▶ _WHAT IS NEEDED_: Can you return the lines from the one containing "Screen dimensions: 1251x910" through the one containing "Looking at the screenshot, I should (x=1030, y=71).", exactly as they appear, and nothing else?

▶ _SUPPLIED INFORMATION_:
============

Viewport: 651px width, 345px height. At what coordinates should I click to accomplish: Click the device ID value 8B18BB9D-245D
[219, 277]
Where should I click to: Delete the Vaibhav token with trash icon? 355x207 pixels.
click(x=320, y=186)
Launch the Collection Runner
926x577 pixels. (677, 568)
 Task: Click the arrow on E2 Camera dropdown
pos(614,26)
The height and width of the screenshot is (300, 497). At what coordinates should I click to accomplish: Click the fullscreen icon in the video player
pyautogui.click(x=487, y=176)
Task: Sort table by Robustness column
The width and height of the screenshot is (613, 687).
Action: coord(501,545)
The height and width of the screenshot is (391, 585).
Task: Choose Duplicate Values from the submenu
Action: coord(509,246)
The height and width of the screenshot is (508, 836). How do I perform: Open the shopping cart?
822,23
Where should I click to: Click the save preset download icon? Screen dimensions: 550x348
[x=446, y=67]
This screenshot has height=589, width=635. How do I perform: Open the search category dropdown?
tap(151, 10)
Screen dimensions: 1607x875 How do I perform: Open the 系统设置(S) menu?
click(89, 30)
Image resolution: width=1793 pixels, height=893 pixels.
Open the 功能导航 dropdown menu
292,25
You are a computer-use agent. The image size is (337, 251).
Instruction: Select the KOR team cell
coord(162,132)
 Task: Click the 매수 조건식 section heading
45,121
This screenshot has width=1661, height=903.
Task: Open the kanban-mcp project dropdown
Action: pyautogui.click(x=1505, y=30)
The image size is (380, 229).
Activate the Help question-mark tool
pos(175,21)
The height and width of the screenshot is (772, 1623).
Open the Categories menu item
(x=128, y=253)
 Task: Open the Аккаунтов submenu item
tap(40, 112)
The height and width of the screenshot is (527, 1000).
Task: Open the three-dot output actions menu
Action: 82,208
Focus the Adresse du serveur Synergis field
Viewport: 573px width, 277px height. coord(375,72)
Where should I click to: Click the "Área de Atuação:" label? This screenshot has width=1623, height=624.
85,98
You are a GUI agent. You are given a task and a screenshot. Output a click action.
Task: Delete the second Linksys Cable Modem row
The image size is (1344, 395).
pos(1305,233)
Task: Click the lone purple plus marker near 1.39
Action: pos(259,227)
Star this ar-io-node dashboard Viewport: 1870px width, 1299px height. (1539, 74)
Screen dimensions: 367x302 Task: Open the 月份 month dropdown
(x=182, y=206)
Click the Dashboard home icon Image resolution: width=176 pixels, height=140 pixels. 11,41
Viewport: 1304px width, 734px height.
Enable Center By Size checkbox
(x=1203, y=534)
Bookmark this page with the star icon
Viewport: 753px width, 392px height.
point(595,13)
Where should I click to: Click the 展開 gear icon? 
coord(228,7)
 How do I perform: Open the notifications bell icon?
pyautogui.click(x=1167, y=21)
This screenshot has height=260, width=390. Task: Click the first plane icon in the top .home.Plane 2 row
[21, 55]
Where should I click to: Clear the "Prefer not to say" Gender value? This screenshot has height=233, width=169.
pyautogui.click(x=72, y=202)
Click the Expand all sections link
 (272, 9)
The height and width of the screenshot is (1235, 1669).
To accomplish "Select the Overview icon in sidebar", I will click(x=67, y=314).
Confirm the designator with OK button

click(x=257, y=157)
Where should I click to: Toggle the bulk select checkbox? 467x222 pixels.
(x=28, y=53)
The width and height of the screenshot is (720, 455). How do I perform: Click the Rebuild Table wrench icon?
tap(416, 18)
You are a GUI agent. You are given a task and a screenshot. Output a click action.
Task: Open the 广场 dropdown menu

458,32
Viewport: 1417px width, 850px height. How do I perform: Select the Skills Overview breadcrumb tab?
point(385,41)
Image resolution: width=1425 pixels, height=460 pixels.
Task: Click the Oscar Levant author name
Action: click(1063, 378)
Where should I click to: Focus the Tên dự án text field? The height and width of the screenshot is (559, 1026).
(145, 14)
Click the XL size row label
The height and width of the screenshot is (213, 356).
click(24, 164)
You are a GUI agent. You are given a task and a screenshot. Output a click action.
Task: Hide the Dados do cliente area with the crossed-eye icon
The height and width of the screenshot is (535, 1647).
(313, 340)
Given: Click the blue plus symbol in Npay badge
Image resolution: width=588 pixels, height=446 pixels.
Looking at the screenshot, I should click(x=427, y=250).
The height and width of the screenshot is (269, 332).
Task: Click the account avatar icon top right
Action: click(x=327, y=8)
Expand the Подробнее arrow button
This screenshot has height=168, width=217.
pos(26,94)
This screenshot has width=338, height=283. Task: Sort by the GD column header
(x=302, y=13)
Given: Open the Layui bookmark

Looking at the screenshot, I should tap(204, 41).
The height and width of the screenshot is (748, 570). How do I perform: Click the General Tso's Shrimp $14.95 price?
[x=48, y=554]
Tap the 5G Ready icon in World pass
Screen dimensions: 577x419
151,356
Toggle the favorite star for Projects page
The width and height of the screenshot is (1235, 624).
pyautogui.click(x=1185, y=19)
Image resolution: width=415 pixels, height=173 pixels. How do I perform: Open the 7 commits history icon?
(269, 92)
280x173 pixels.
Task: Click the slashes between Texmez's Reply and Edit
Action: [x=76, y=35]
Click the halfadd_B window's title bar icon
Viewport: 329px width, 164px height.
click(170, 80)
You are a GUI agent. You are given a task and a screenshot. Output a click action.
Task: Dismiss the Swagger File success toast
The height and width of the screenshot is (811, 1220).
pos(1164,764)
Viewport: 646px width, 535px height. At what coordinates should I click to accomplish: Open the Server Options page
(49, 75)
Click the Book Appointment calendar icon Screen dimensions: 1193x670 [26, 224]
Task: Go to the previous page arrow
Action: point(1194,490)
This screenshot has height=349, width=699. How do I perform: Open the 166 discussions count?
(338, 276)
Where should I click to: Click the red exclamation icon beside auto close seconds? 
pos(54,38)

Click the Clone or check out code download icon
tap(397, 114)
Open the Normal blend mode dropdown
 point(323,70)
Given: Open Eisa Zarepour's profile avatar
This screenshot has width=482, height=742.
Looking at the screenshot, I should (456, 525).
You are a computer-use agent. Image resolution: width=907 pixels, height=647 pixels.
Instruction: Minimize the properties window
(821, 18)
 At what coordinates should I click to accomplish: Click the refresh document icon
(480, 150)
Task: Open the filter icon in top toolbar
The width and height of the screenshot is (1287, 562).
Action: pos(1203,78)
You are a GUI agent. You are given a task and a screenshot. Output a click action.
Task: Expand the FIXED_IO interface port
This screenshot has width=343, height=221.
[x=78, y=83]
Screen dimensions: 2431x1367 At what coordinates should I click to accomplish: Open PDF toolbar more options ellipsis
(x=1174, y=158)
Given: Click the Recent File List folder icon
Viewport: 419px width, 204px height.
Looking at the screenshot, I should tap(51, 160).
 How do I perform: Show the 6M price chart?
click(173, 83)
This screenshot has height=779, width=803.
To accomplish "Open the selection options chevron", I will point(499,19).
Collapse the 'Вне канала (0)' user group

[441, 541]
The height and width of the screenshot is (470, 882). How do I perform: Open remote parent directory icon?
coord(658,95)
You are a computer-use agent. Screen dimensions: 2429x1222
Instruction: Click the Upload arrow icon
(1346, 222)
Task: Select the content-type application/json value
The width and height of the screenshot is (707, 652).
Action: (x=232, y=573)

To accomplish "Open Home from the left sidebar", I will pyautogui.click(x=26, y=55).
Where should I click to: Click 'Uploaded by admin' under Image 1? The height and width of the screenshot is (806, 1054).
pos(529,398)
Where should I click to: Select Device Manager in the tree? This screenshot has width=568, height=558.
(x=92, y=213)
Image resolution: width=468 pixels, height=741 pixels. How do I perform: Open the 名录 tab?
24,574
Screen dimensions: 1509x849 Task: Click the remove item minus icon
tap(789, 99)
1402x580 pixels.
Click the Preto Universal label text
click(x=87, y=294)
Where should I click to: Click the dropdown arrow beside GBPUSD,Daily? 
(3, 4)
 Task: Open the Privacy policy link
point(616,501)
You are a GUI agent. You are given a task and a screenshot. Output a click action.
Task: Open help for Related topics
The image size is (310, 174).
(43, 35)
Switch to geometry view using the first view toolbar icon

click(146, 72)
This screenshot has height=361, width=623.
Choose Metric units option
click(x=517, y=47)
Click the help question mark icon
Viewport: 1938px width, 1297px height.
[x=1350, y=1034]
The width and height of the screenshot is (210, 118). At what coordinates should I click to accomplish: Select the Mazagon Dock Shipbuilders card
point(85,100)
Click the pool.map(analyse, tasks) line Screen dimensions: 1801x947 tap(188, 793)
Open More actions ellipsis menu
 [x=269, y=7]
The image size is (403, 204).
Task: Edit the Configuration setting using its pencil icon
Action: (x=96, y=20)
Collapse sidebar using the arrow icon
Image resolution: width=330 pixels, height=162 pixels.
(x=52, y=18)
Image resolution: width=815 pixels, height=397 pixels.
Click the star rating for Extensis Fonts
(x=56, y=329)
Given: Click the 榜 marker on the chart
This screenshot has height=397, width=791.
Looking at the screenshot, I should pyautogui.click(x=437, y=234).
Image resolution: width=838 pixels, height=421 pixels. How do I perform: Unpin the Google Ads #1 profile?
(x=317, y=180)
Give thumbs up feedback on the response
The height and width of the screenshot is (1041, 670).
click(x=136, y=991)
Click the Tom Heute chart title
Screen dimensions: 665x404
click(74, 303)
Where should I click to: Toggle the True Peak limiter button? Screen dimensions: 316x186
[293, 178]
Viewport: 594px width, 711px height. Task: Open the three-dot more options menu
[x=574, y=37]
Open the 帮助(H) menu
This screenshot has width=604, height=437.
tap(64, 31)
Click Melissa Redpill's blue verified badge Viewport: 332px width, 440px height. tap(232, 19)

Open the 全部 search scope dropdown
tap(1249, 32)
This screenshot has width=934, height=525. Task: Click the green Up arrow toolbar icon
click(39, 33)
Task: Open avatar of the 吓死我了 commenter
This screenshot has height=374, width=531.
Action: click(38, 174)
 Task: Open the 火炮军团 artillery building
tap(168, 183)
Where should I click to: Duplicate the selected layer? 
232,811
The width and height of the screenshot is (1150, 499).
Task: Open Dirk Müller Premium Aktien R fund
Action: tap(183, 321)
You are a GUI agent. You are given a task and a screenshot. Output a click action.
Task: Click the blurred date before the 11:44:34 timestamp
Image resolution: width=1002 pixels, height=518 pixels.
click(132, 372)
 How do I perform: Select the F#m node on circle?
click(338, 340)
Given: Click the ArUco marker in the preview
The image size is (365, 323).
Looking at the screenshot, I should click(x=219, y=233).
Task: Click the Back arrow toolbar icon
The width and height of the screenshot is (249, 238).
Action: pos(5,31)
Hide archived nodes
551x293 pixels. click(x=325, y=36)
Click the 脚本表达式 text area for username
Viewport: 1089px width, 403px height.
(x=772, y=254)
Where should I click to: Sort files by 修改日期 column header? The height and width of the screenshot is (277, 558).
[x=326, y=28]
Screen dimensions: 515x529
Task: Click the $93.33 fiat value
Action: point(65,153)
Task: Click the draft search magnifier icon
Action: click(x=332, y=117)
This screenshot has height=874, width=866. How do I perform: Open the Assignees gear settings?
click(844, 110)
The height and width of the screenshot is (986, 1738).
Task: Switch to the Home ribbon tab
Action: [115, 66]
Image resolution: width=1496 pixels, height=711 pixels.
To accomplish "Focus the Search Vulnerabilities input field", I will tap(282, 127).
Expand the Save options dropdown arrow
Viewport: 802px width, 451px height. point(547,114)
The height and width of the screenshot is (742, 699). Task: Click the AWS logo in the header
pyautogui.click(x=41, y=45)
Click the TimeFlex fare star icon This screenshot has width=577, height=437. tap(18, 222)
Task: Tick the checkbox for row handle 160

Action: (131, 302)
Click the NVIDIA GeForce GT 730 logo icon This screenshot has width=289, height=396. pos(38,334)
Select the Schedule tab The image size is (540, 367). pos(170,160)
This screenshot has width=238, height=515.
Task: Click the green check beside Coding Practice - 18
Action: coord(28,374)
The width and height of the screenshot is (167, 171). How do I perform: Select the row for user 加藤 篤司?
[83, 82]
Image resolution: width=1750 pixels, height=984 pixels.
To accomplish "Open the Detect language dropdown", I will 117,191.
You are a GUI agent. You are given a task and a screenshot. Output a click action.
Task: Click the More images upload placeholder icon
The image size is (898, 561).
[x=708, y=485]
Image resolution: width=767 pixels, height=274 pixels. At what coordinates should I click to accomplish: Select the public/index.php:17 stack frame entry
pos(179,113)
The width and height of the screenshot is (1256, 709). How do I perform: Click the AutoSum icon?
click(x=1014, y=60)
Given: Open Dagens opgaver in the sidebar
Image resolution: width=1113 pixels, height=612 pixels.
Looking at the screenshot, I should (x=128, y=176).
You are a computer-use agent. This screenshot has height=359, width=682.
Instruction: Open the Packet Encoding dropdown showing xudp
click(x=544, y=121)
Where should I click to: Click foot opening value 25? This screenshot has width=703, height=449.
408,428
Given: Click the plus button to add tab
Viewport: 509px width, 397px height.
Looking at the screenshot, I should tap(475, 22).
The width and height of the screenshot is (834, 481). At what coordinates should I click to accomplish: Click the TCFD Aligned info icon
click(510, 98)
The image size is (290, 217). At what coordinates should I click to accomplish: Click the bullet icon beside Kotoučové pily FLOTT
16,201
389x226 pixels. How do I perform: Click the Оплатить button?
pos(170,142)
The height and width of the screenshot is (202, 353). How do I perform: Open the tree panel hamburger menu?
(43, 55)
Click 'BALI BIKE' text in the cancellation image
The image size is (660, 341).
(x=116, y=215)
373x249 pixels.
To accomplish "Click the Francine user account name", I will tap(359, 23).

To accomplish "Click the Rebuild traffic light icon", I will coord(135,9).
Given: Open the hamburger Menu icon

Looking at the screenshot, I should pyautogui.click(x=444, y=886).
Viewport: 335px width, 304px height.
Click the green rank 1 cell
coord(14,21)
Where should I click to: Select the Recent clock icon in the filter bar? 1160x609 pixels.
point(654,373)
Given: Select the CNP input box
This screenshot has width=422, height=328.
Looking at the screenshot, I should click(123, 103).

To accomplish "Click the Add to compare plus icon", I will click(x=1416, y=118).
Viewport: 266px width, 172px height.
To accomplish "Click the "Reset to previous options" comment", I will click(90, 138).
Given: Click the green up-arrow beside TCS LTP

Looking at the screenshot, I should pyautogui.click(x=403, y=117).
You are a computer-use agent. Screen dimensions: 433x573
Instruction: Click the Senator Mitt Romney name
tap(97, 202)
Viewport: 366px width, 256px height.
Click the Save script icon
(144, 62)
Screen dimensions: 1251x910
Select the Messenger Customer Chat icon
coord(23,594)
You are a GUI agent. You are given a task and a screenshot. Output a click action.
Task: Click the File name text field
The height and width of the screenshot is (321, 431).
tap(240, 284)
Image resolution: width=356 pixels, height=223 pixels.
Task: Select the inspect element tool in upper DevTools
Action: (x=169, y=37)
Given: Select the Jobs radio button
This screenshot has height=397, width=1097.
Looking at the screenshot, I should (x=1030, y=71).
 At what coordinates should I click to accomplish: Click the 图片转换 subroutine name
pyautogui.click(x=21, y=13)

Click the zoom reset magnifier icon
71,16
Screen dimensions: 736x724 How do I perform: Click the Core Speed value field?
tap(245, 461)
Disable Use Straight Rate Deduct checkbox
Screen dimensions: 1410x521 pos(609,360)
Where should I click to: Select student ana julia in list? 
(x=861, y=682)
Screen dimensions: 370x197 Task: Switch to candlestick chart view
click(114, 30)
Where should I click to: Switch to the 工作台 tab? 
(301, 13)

============

▶ _SOLUTION_:
Screen dimensions: 1251x910
Select the Messenger Customer Chat icon
coord(23,594)
You are a GUI agent. You are given a task and a screenshot. Output a click action.
Task: Click the File name text field
The height and width of the screenshot is (321, 431).
tap(240, 284)
Image resolution: width=356 pixels, height=223 pixels.
Task: Select the inspect element tool in upper DevTools
Action: (x=169, y=37)
Given: Select the Jobs radio button
This screenshot has height=397, width=1097.
Looking at the screenshot, I should (x=1030, y=71).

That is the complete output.